Work to complete: Locate the line containing "The height and width of the screenshot is (784, 1518).", then please write out that line and all the lines below it in the entries exactly.

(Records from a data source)
__________________________________________________
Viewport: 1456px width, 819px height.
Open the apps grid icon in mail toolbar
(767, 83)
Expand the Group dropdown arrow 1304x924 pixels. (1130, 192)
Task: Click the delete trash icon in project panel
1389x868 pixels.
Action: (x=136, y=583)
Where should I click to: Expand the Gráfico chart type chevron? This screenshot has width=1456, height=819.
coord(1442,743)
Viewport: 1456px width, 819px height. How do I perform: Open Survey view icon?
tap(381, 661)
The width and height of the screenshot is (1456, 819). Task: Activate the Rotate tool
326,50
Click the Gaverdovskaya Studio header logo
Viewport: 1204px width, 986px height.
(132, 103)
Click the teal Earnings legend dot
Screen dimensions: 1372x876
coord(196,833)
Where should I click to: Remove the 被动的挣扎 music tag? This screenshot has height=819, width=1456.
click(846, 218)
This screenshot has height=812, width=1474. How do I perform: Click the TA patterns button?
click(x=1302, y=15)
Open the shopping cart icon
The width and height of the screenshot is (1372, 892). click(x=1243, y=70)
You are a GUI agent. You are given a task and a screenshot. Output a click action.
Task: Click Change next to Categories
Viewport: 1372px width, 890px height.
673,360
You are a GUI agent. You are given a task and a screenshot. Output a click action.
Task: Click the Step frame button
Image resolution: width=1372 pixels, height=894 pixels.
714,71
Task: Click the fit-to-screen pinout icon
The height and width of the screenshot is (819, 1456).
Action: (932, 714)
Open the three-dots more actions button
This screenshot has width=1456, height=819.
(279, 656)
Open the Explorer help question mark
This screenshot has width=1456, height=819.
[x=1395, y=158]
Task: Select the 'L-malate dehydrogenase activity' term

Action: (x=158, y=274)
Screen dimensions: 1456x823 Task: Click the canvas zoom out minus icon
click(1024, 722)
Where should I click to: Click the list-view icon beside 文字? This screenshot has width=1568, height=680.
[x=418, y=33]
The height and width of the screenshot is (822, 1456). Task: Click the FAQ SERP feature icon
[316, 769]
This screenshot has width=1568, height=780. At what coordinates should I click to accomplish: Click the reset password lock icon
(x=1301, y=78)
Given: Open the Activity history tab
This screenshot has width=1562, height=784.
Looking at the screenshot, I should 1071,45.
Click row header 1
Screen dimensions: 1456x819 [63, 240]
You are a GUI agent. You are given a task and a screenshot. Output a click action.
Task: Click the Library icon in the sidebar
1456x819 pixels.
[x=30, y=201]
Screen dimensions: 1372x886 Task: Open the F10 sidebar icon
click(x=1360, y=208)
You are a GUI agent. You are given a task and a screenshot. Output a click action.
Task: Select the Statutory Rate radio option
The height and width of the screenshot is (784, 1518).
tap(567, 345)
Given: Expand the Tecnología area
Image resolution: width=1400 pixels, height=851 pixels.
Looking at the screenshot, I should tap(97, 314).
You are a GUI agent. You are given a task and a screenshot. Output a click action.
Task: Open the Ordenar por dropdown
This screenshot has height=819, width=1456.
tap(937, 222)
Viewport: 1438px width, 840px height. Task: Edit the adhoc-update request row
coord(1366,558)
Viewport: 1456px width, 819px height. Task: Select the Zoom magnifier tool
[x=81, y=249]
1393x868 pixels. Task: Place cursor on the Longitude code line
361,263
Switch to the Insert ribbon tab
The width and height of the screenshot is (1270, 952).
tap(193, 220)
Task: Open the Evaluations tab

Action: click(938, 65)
__________________________________________________
Exercise solution:
The height and width of the screenshot is (784, 1518).
tap(567, 345)
Given: Expand the Tecnología area
Image resolution: width=1400 pixels, height=851 pixels.
Looking at the screenshot, I should tap(97, 314).
You are a GUI agent. You are given a task and a screenshot. Output a click action.
Task: Open the Ordenar por dropdown
This screenshot has height=819, width=1456.
tap(937, 222)
Viewport: 1438px width, 840px height. Task: Edit the adhoc-update request row
coord(1366,558)
Viewport: 1456px width, 819px height. Task: Select the Zoom magnifier tool
[x=81, y=249]
1393x868 pixels. Task: Place cursor on the Longitude code line
361,263
Switch to the Insert ribbon tab
The width and height of the screenshot is (1270, 952).
tap(193, 220)
Task: Open the Evaluations tab

Action: click(938, 65)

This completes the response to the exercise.